The truth is, I don’t always make time for things I care about. But if I don’t make time for such things, do I then really even give a fuck about them? I know people say life is short, and sadly it sometimes is, but if we live like we expect to be old, then it’s actually really fucking long. Surely it’s limited, which is the very beauty of it, but it’s also, hopefully, 70 to 80 years for you to do and be million different things. Yet time is precious, you really should make time for the things you give a fuck about. But I refuse to think that just because I don’t prioritize something right now, I don’t care about it.

I started this blog before fall semester begun and I have not been very good & active blogger. I want to be. I will try to be. But I am also writing my BA Thesis, trying to improve my Swedish, studying complicated theories related to International Relations, trying to figure out my plans for my exchange year and see at least few people I give a fuck about once a week. Those are the things I prioritize now. I wish I could include more. I wish I could keep my apartment tidier, I wish that instead of waking up early to study I would wake up early and go for a jog. I wish I had time to see friends living afar, or at least have long phone conversations. I wish I could go see movies and bake more. I wish I would have the energy and inspiration and the time to blog more.

Lately I have been giving up on things that I don’t really give a fuck about. I don’t watch much TV anymore. I might watch an episode or two of The West Wing in two weeks, whereas before I could watch a whole season in a weekend. I spend less time online. I do less grocery shopping and I rarely sleep late. Lately I’ve been valuing my time more. Doing things that either make me a better person (studying) or that really make me feel good (reading for pleasure & listening to podcasts & coloring). And with this new appreciation to my own time I wish to begin blogging more. I have written down million ideas and I really do give a fuck about this blog and writing and creating. I think people try to make time for what they really give a fuck about but they don’t always succeed. But I’m getting better. Time is our real currency, may we all be rich with it, but also use it wisely.

-Satu

ps. I’m going on a little adventure to Northern Norway in few weeks. Stay tuned for some Arctic Adventures!

New beginnings

Every year, when summer slows down & the nights begin to gradually grow ever so dark and cold I get restless. It’s the beginning of Autumn, the end of Summer. People who love the heat & light try to grab it, hold it, keep it here just a little bit longer. But I love Autumn, the dark, cold nights, the rain and changing leaves, heavy boots and big warm sweaters. I am ready let go of summer almost before it has even truly begun, and I get restless.
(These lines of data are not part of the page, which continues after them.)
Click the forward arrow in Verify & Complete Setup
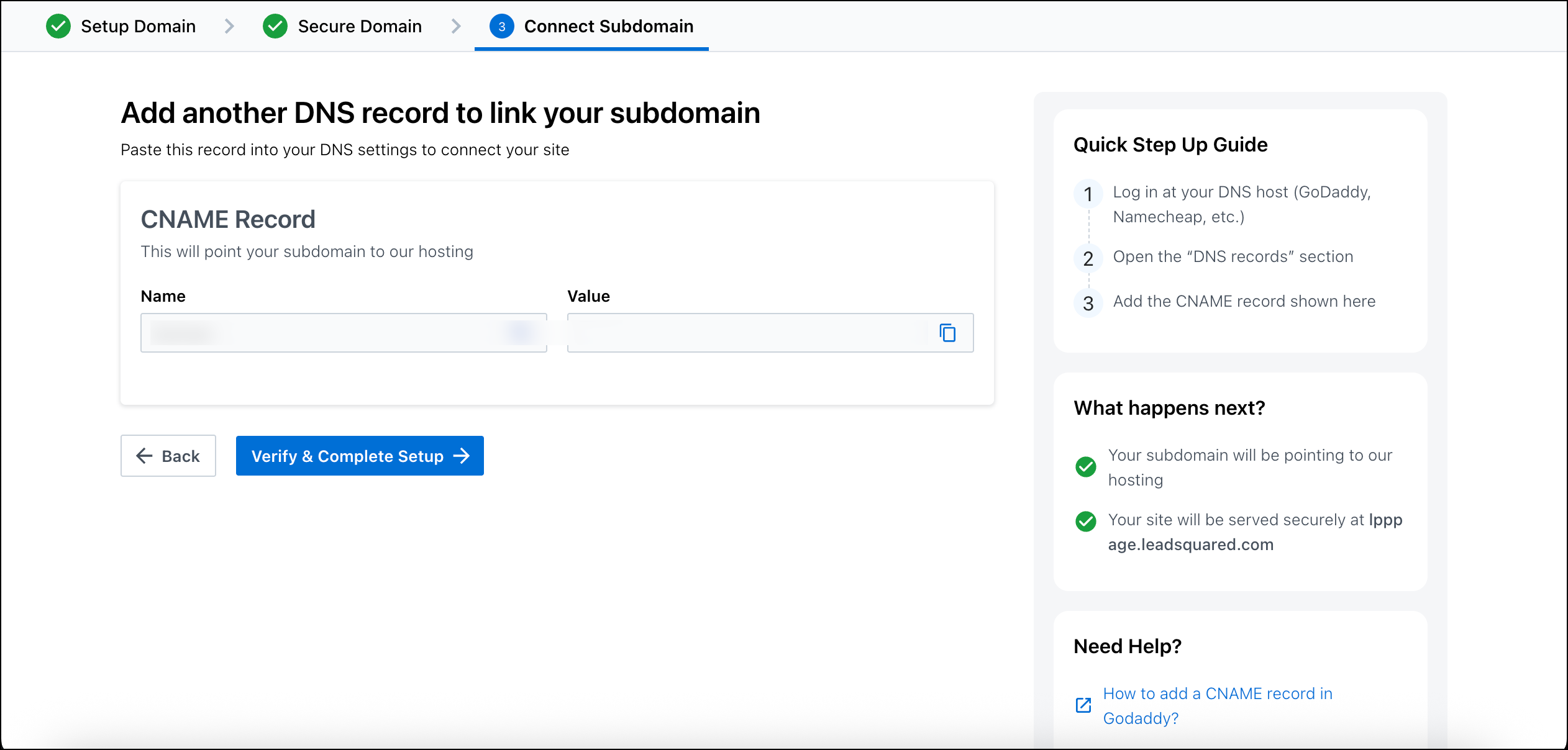click(x=462, y=456)
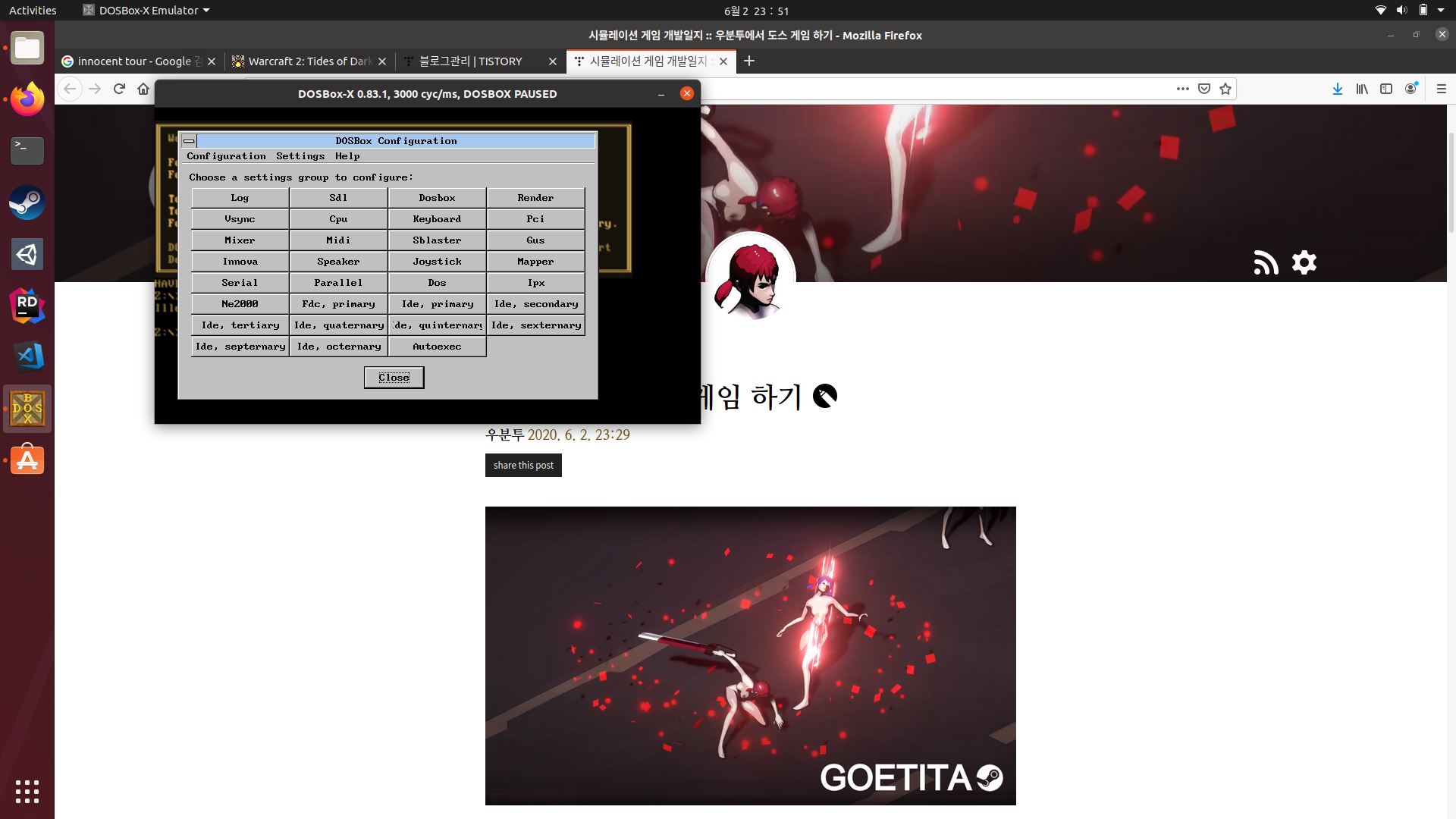This screenshot has height=819, width=1456.
Task: Open the Settings menu in DOSBox Configuration
Action: click(x=300, y=156)
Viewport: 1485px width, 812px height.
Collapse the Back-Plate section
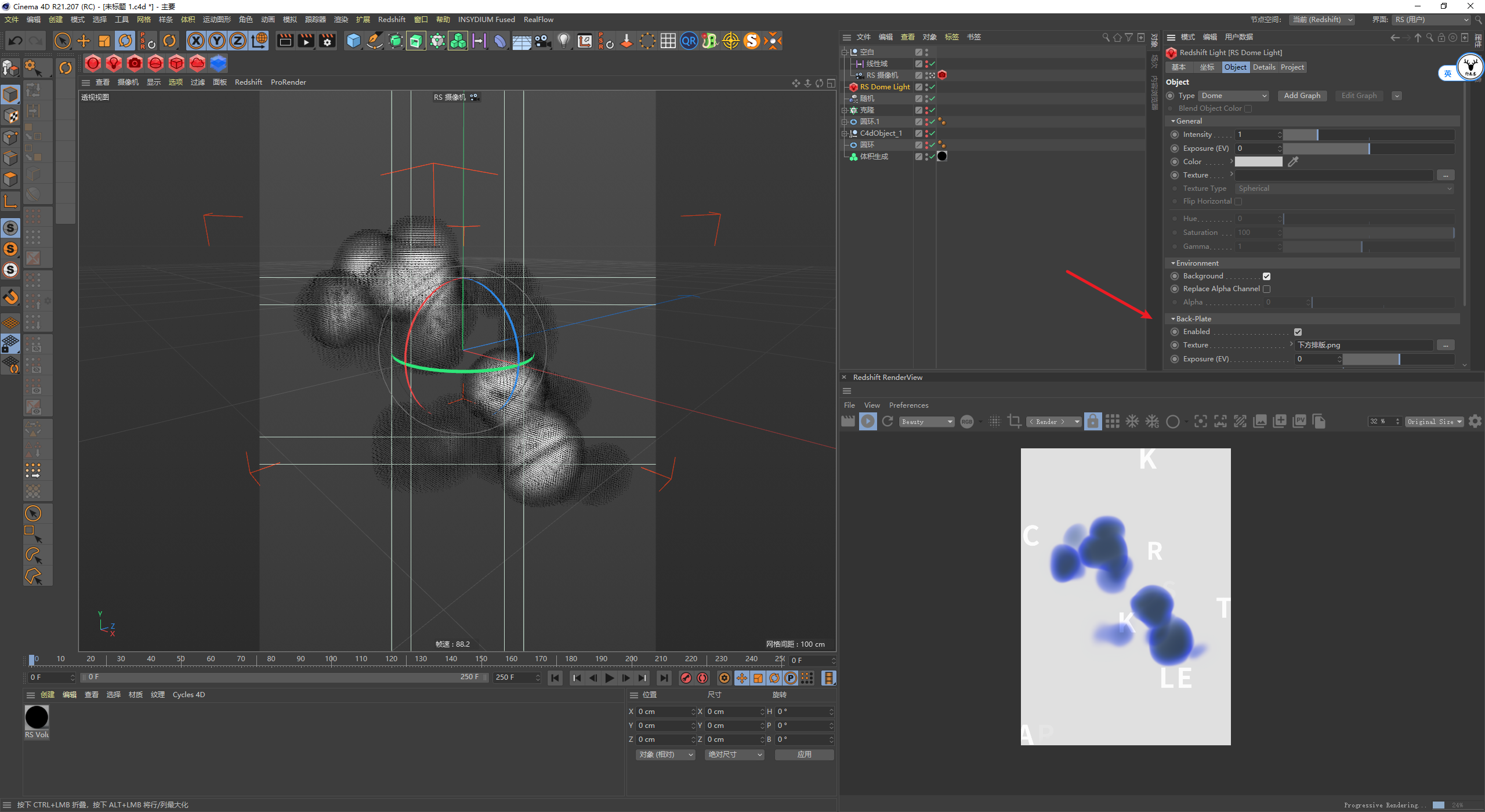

To others it is the New Year, the first day of January that marks the beginning of a new era, but for me it has always been August/September. Sure, it’s the beginning of a new school year, but even during the years when I haven’t been a student and my day to day life hasn’t changed drastically from summer to fall, I have felt the itch of a New Beginning. This year has proven to be no different.

Last year was one of the hardest years of my life, and all that dark made it almost impossible to focus on anything except the day to day, to keep going even when going got tough. I stopped doing most things I love. I rarely picked up my camera, I abandoned my old blog, I read very few books and I spent most of my time inside, by myself. But things are looking up, grief is like a wave, it comes and goes but as time goes on, the waves slow down, the bad isn’t as bad anymore.

I’m ready to start doing the things I love again. New semester is beginning, and I’m excited. It will be my last year doing my undergrad. I’ve picked up my camera again, if just to take silly pictures of my self & stuff around my apartment. I’ve begun to jog and exercise, I’m trying new recipes, I’ve shared adventures with friends, I’ve read something every day, I’ve felt less tired & more happy, I feel anew. And I’m ready to start blogging again. A clean slate. Autumn’s here.